## WHAT YOU WILL DO
Once you have located the line containing "36 (224, 994)" in the material below, return it exactly along with each line after it through the line containing "[молоко] (210, 698)".

## DATA IN THIS EXERCISE
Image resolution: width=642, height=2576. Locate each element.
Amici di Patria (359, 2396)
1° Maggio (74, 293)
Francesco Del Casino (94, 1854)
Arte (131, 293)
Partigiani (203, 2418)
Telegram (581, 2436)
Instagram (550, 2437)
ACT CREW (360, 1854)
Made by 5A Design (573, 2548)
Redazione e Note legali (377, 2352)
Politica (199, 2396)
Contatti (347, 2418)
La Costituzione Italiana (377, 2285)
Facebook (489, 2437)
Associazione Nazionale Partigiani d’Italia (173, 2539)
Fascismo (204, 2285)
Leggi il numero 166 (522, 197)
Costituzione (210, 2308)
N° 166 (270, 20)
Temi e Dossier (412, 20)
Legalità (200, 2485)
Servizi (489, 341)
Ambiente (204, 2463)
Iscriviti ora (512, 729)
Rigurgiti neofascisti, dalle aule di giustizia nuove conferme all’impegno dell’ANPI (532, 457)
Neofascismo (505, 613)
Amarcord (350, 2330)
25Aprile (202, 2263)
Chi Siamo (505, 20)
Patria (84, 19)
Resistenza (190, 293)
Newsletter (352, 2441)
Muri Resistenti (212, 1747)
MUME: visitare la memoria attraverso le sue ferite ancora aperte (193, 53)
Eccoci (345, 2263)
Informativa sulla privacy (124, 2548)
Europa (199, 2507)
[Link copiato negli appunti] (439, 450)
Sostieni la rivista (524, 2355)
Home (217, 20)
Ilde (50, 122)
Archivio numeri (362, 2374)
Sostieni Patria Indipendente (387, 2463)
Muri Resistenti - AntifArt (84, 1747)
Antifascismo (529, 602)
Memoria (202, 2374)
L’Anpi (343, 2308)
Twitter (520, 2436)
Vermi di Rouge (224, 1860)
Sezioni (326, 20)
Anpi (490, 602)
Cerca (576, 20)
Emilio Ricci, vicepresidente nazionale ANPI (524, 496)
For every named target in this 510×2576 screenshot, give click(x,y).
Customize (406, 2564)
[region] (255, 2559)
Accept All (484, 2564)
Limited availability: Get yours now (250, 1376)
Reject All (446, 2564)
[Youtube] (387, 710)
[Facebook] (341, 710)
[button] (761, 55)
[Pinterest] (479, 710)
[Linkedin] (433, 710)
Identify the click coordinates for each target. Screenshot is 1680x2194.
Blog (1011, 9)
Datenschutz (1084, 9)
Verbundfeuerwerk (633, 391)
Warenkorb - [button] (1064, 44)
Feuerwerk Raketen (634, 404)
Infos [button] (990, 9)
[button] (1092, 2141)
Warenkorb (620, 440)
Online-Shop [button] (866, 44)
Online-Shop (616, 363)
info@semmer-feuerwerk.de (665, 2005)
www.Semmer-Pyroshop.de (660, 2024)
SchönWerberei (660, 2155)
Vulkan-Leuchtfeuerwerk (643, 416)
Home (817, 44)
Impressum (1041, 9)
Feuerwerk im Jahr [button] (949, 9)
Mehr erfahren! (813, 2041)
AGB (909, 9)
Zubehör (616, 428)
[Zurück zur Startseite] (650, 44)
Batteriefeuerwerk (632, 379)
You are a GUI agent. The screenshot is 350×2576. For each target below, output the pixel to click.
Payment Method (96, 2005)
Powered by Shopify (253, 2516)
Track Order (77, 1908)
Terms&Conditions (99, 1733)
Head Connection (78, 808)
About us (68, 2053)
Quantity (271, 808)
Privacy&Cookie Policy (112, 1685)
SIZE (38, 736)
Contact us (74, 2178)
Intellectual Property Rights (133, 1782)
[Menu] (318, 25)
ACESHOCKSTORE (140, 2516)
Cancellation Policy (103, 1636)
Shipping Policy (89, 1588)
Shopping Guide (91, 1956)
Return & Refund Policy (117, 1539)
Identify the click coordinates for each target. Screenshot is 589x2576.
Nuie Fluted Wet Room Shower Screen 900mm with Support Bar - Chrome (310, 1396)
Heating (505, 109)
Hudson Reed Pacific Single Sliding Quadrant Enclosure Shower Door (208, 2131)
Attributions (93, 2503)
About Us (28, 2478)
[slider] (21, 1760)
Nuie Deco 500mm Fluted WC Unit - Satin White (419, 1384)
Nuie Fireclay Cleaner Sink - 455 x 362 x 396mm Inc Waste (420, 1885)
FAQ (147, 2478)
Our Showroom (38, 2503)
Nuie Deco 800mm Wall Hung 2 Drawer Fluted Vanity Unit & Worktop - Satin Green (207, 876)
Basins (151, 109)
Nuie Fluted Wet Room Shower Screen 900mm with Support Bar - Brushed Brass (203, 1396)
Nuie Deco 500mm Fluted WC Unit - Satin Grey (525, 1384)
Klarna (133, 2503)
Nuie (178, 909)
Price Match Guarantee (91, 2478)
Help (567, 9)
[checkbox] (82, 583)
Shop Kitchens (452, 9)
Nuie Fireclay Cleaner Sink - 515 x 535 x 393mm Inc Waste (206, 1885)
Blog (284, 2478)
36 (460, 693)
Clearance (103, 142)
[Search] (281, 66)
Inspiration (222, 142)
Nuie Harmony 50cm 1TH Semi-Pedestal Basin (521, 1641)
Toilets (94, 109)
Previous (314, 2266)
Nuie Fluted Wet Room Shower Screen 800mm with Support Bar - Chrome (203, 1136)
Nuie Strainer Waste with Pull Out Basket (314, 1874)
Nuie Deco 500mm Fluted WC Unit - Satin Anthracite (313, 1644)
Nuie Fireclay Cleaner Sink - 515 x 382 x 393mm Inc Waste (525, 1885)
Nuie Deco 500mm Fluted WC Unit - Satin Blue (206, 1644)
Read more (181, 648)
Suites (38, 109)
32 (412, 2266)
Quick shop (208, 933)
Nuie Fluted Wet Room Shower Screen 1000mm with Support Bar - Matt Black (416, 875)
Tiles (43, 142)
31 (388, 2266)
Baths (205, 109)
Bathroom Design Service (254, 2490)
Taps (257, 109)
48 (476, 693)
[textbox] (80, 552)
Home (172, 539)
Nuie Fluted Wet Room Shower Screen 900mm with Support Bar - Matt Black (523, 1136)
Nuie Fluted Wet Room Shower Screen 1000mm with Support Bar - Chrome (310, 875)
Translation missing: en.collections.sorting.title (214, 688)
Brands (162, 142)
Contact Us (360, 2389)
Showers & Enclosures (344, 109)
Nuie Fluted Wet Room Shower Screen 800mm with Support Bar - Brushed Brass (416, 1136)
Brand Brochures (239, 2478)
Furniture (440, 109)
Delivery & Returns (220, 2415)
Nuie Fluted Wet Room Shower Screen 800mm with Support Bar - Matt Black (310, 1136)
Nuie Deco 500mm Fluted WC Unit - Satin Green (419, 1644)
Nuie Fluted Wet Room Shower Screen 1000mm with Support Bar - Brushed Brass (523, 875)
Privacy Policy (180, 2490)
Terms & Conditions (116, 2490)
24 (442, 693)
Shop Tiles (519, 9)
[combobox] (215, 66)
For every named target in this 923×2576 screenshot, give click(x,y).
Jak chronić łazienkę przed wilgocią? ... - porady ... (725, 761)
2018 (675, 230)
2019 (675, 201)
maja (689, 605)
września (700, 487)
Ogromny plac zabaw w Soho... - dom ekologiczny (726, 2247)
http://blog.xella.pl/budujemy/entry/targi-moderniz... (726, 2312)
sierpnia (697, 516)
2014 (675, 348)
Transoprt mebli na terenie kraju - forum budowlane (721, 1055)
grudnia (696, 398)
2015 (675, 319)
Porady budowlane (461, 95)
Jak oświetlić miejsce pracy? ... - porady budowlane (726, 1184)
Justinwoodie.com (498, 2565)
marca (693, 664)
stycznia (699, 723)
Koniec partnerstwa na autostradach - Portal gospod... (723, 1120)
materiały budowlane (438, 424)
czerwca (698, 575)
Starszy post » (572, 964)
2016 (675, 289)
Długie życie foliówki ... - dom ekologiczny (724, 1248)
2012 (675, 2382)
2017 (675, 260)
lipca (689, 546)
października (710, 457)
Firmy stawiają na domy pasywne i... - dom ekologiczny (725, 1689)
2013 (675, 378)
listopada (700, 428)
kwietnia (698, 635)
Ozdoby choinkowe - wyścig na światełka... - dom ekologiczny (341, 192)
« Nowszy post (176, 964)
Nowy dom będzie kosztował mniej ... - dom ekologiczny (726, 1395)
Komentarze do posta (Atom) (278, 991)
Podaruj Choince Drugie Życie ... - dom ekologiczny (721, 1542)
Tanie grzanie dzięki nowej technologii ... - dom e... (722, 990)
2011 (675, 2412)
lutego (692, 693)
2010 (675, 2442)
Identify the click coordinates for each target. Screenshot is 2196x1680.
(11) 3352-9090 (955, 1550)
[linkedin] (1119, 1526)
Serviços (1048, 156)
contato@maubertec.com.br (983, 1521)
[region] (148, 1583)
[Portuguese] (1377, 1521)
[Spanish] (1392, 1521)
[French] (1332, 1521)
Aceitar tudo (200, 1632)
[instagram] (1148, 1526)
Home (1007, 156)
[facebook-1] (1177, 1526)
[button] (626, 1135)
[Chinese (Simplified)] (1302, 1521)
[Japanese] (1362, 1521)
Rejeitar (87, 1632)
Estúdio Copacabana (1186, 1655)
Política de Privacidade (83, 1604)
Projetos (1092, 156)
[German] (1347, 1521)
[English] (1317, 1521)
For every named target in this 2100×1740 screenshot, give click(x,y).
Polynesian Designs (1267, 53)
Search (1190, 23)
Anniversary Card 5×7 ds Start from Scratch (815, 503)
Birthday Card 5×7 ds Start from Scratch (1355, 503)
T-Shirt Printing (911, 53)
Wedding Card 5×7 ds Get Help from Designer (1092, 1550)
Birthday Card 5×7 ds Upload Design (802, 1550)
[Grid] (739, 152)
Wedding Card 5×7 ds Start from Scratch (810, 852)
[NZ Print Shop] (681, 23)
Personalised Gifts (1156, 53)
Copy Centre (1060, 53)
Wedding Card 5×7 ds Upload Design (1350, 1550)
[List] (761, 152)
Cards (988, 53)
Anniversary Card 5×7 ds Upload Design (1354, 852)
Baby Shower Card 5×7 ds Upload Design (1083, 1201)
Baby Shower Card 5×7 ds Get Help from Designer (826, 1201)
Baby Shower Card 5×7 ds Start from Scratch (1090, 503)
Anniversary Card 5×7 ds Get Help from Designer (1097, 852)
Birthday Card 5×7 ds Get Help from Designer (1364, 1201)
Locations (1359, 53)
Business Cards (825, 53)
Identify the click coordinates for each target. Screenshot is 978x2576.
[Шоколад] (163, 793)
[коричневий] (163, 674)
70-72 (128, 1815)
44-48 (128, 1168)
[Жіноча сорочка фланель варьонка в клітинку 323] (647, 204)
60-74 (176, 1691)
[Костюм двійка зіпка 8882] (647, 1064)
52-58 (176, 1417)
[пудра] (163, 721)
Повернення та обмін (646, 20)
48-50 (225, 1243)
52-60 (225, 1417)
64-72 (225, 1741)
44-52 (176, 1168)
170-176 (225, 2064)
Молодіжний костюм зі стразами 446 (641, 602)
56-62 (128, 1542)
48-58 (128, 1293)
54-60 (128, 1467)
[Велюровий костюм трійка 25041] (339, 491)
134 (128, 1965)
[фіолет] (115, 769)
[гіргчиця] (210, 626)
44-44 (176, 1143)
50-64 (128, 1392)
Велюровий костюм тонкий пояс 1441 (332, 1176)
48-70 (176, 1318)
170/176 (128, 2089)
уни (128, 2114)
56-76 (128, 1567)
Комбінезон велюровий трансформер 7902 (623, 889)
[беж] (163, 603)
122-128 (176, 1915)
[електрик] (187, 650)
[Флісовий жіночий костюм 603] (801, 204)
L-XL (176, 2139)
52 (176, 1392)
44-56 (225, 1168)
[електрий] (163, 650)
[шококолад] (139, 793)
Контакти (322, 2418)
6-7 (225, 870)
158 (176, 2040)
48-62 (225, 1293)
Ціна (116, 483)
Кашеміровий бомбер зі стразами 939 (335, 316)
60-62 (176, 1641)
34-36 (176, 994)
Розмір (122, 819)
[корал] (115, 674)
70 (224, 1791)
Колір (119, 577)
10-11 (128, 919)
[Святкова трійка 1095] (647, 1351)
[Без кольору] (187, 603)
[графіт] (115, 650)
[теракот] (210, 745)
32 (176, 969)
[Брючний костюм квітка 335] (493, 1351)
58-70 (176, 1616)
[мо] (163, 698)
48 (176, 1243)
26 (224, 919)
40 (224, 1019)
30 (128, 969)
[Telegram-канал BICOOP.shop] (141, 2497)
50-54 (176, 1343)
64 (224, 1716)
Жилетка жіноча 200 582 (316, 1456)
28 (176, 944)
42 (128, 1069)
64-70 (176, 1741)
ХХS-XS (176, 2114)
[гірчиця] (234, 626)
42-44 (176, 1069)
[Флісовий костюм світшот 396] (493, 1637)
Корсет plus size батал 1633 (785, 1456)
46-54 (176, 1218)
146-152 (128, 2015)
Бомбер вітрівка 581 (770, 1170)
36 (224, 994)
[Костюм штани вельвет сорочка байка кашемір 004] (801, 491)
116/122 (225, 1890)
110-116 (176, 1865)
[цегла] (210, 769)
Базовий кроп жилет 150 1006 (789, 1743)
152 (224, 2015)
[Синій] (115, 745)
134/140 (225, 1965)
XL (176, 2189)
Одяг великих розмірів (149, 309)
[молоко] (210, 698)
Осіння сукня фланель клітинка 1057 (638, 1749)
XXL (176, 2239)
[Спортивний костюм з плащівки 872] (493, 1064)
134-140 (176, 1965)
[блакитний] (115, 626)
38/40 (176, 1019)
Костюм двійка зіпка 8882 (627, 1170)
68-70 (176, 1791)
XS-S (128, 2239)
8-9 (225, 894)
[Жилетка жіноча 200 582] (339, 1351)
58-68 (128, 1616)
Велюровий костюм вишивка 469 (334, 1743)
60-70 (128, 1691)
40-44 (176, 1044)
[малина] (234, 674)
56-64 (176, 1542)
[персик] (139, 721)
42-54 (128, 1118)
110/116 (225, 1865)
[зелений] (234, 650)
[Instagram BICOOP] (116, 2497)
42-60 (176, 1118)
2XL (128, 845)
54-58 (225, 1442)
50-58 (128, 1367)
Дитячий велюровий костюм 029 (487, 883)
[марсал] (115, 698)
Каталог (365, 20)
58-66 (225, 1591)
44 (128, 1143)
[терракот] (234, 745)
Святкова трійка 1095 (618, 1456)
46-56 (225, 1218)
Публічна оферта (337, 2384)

## FINISHED TASK
36 (224, 994)
[Костюм штани вельвет сорочка байка кашемір 004] (801, 491)
116/122 (225, 1890)
110-116 (176, 1865)
[цегла] (210, 769)
Базовий кроп жилет 150 1006 (789, 1743)
152 (224, 2015)
[Синій] (115, 745)
134/140 (225, 1965)
XL (176, 2189)
Одяг великих розмірів (149, 309)
[молоко] (210, 698)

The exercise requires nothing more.